* [PROBLEM DESCRIPTION]:
Check each line below for the word "Insurance" and give the number of lines that have it, nothing more.

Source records
※
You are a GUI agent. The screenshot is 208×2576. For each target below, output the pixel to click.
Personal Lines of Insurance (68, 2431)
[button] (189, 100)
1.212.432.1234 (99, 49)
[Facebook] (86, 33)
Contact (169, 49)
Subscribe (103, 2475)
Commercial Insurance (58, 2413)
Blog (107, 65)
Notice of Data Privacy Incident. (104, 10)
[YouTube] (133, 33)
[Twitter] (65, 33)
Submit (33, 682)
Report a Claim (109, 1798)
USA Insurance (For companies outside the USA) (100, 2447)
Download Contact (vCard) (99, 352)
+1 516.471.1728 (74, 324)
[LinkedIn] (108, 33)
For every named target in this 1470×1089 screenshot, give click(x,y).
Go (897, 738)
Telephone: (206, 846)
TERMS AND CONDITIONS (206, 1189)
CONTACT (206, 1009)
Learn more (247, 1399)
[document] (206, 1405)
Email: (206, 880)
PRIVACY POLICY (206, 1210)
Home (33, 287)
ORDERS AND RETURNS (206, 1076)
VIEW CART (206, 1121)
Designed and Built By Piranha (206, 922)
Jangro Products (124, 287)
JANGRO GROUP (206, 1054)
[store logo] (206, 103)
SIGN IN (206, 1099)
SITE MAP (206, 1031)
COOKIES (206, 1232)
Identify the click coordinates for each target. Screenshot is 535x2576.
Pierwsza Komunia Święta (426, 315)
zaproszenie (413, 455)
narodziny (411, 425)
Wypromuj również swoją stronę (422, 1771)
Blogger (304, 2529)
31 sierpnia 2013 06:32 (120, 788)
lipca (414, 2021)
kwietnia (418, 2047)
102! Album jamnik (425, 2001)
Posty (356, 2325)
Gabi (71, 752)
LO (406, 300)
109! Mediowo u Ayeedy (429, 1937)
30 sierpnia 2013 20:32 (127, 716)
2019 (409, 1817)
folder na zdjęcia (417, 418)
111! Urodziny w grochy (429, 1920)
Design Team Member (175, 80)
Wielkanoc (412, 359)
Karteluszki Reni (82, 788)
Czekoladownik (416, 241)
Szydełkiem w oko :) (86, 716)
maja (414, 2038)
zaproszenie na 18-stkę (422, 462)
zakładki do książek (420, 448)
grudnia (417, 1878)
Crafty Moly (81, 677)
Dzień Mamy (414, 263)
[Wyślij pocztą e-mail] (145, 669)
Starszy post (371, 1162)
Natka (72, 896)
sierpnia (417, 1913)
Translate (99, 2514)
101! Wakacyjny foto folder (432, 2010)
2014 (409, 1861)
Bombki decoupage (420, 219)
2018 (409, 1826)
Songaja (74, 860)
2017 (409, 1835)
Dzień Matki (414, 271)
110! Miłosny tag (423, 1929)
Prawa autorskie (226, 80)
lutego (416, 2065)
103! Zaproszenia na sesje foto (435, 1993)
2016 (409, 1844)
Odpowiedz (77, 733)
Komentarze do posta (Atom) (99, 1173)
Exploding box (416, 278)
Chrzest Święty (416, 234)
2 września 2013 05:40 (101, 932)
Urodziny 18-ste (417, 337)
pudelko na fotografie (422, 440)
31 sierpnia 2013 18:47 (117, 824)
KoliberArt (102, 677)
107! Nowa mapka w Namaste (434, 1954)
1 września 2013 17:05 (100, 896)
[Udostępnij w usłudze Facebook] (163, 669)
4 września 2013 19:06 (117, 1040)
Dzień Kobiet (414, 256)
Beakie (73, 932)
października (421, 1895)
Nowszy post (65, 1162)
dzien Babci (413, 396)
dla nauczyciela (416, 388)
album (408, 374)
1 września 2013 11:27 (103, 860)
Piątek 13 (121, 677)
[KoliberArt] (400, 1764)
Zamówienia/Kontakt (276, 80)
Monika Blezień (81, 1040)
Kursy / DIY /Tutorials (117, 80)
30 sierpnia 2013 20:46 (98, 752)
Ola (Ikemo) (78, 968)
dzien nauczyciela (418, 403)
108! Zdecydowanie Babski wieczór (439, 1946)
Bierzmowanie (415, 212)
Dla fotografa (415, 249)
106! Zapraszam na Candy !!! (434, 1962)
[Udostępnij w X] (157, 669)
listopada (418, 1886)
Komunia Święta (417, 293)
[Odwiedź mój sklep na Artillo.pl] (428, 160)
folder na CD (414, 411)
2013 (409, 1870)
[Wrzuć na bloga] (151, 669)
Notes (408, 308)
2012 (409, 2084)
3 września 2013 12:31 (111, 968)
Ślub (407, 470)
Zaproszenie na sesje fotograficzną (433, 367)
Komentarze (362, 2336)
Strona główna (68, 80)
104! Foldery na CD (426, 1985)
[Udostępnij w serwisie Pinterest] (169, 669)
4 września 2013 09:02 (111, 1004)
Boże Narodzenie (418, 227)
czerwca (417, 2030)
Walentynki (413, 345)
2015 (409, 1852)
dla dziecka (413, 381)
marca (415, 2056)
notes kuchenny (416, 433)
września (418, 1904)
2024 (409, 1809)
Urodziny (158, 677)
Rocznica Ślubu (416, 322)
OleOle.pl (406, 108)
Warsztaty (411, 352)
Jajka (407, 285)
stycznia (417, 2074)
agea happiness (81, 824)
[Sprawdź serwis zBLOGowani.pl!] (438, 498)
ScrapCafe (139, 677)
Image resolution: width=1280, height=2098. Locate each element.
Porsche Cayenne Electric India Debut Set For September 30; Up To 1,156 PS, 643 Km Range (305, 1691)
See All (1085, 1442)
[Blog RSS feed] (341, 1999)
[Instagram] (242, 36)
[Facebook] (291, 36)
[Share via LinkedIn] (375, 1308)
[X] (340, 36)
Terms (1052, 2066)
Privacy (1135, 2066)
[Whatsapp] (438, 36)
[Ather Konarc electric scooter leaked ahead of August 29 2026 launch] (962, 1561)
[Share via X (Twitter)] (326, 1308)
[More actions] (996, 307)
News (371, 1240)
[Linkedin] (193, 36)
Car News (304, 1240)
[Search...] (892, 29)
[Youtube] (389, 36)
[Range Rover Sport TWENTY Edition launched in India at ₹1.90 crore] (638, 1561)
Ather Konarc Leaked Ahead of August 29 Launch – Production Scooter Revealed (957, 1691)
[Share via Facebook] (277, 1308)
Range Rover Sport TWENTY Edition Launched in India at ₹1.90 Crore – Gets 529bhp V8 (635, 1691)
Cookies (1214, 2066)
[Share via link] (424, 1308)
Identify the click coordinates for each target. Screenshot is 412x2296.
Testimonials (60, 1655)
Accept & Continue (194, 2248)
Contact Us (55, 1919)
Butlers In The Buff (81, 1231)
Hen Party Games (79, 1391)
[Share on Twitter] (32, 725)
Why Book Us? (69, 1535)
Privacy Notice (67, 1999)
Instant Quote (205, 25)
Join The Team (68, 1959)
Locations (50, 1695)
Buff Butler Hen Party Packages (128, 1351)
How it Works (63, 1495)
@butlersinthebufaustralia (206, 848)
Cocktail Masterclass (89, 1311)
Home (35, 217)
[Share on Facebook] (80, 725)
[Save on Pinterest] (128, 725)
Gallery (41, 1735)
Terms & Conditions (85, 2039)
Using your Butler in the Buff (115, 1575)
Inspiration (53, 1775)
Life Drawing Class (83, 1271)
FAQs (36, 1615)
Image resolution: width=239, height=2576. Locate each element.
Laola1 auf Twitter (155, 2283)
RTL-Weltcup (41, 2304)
※
* [WRITTEN SOLUTION]:
3